FDA Approves New Psoriasis Drug

Siliq binds to pro-inflammatory protein

The FDA has given the green light to brodalumab (Siliq, Valeant Pharmaceuticals) for the treatment of adults with moderate-to-severe plaque psoriasis. Brodalumab is intended for patients who are candidates for systemic therapy or phototherapy and have failed to respond or have stopped responding to other systemic therapies. The drug is administered by injection.

Psoriasis is an autoimmune disorder that occurs more commonly in patients with a family history of the disease, and most often begins in people between 15 and 35 years of age.

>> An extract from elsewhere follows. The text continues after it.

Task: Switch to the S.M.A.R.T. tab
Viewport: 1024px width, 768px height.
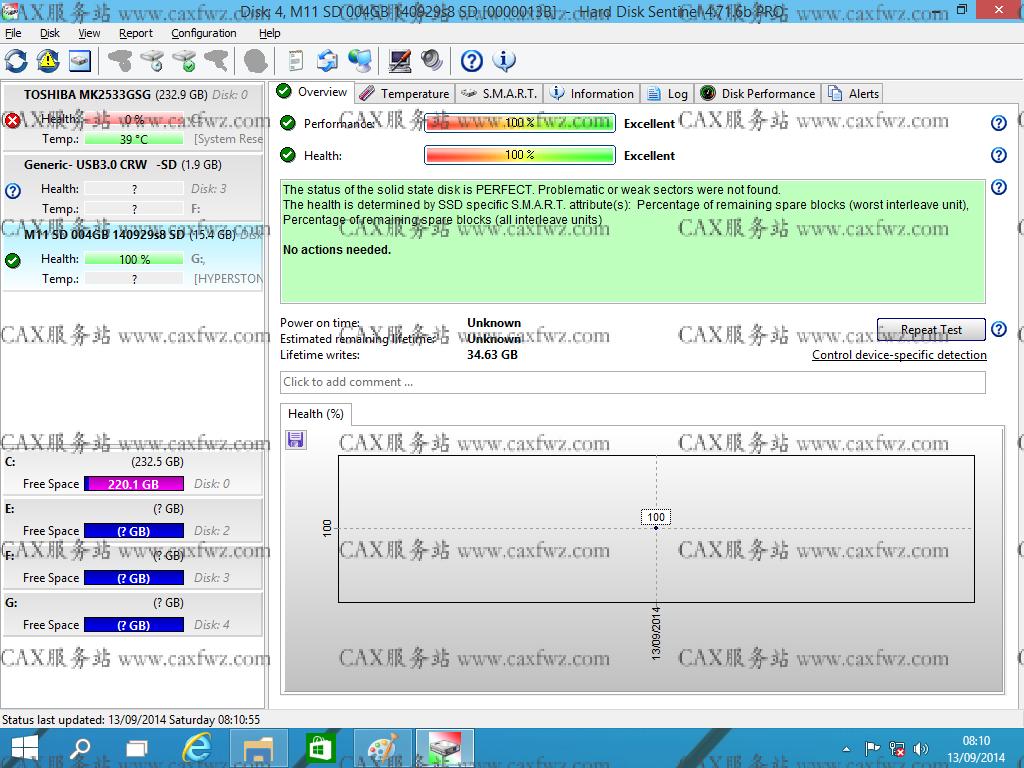Action: click(x=499, y=93)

The most common form of psoriasis is plaque psoriasis, in which patients develop thick, red skin with flaky, silver-white scales.

Brodalumab binds to a protein that causes inflammation, thereby inhibiting the inflammatory response that plays a role in the development of plaque psoriasis.

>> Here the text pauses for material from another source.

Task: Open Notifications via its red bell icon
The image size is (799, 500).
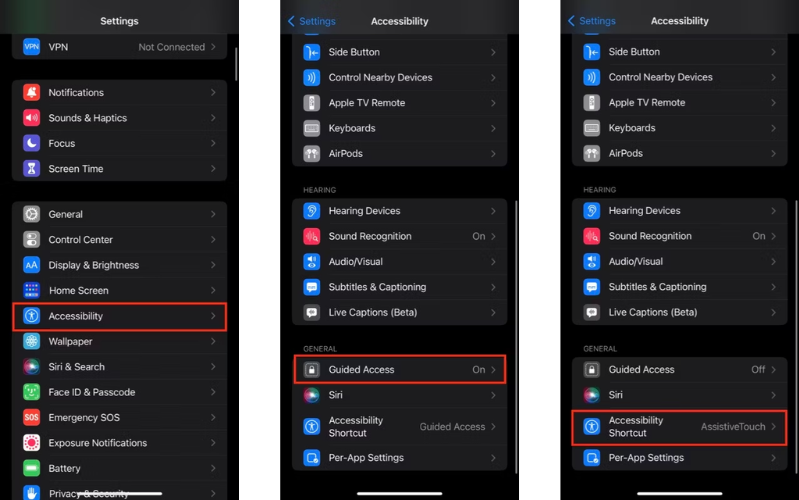Action: coord(31,92)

The efficacy and safety of brodalumab were established in three randomized, placebo-controlled trials involving a total of 4,373 adults with moderate-to-severe plaque psoriasis who were candidates for systemic therapy or phototherapy. More patients treated with brodalumab had skin that was rated “clear” or “almost clear” compared with placebo-treated subjects.

Suicidal ideation and behavior, including completed suicides, have occurred in subjects treated with brodalumab during clinical trials. Brodalumab users with a history of suicidality or depression had an increased incidence of suicidal ideation and behavior compared with users without this history. A causal association between treatment with brodalumab and an increased risk of suicidal ideation and behavior has not been established.

Because of the observed risk of suicidal ideation and behavior, the labeling for brodalumab includes a boxed warning, and the drug is available only through a restricted program under a risk evaluation and mitigation strategy (REMS).

The most common adverse events reported with the use of brodalumab include arthralgia, headache, fatigue, diarrhea, oropharyngeal pain, nausea, myalgia, injection-site reactions, influenza, neutropenia, and fungal infections.

Source: FDA; February 15, 2017.